→ **Tarefas a fazer**
a) No texto sobre a venda de software, que parte dos gastos com licença e serviços é feita no primeiro ano?
b) No texto sobre a venda de software, mude "smartphones" para "celulares" e escreva de novo o trecho de "Este modelo funcionou" até "habitualmente vinha praticando.", inclusive.

→ **Texto dado**
......

A transformação da indústria de TI passa por uma mudança radical em seus modelos de negócio. O modelo atual baseia-se no princípio da venda de licenças de cópias de software que são instalados e operados nos computadores do próprio cliente. Tem algumas características interessantes: primeiro, supondo, por exemplo, um software sendo usado por quatro a cinco anos, cerca de 70% dos gastos com licença e serviços correlacionados são efetuados no primeiro ano, na sua fase de implementação e integração.

Portanto, grande parte dos gastos são feitos “up-front”, ou seja, antes que a empresa comece a obter os ganhos pretendidos com sua aquisição deste software. Este modelo implica que o fornecedor do software garanta que seus investimentos em desenvolvimento, marketing e esforço de vendas, além da sua margem de lucro seja recompensado pela venda. Pelo grande esforço de colocar o produto em operação e pelas características operacionais únicas, cria-se o fenômeno do aprisionamento, com os custos de troca tornando-se tão altos que inviabiliza sua ideia. Um exemplo, quantas empresas trocam de softwares de banco de dados?

Segunda característica é que, a partir do momento em que o software está implementado, o risco de sua boa ou má utilização é de total responsabilidade do cliente. Na prática, ele assume todo o risco, uma vez que se o software não atender suas necessidades, por ter sido mal selecionado ou por uma operação defeituosa, a empresa usuária não se beneficia dos ganhos esperados.

De modo pragmático, se o software está sendo bem usado ou não após sua compra não afeta os resultados financeiros do fornecedor, pois a maior parte dos ganhos possíveis com a venda já entrou no seu caixa. O fornecedor, claro, tem todo o interesse que o software seja bem usado, até por questões de referências positivas, que facilitam vendas futuras a outros clientes. Mas não é de sua responsabilidade fazer com que a empresa mude seus processos para que o software seja plenamente aproveitado. Esta responsabilidade é do próprio usuário.

Este modelo funcionou por várias décadas. Mas, começou a entrar em colapso. Por quê? Em minha opinião, temos a crise econômica de 2008, que obrigou as empresas a serem mais seletivas e mais conservadoras em seus gastos. Onde pudessem diminuir custos, diminuíam. Menos gente para operar as empresas. Pressões em cima dos fornecedores para reduzirem seus preços…

Também vimos o nascimento do fenômeno da consumerização, com smartphones como iPhone e tablets como iPad e todo o mundo das apps, que mostraram que é perfeitamente possível termos softwares de fácil uso, intuitivos, com a complexidade escondida do seus usuários. Muitos deles grátis ou a preços muito menores que a indústria de software habitualmente vinha praticando.

......

→ **Material reunido**
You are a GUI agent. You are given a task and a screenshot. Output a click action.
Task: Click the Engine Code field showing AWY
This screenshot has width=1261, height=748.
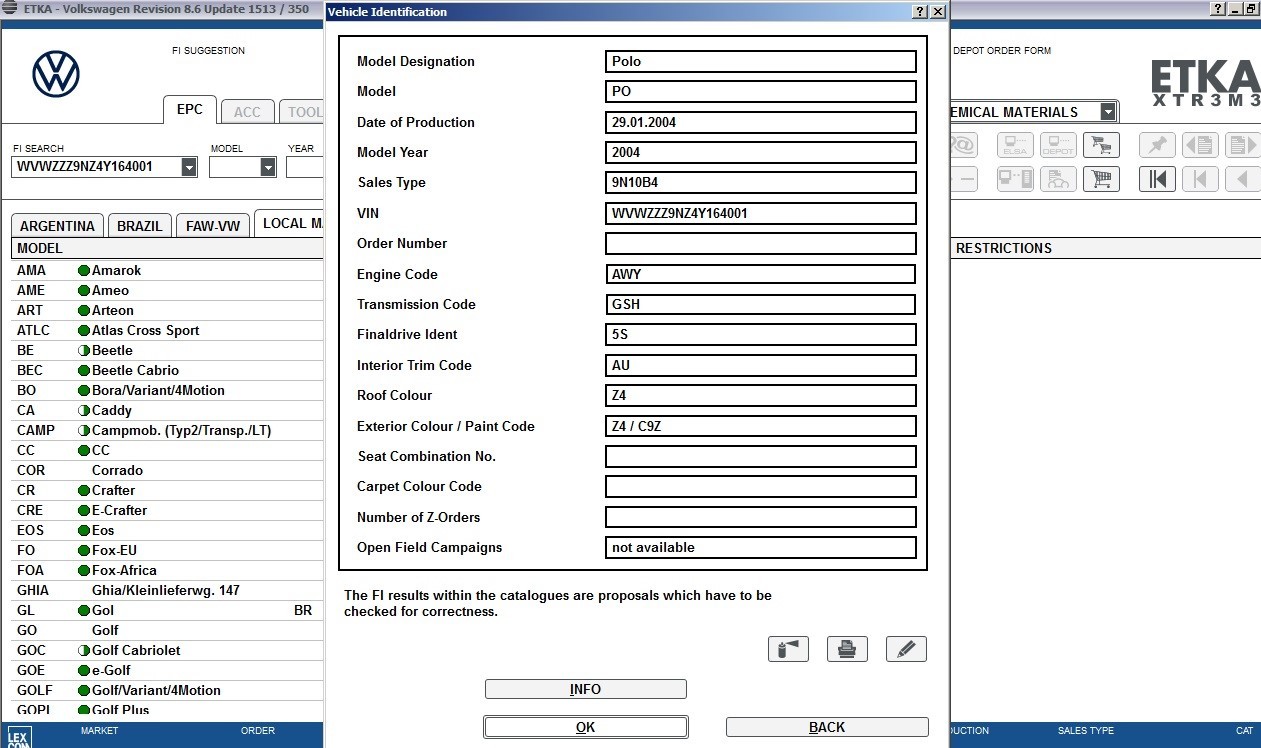[x=760, y=274]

......

→ **Respostas**
a) Cerca de 70%.

b)
Este modelo funcionou por várias décadas. Mas, começou a entrar em colapso. Por quê? Em minha opinião, temos a crise econômica de 2008, que obrigou as empresas a serem mais seletivas e mais conservadoras em seus gastos. Onde pudessem diminuir custos, diminuíam. Menos gente para operar as empresas. Pressões em cima dos fornecedores para reduzirem seus preços…

Também vimos o nascimento do fenômeno da consumerização, com celulares como iPhone e tablets como iPad e todo o mundo das apps, que mostraram que é perfeitamente possível termos softwares de fácil uso, intuitivos, com a complexidade escondida do seus usuários. Muitos deles grátis ou a preços muito menores que a indústria de software habitualmente vinha praticando.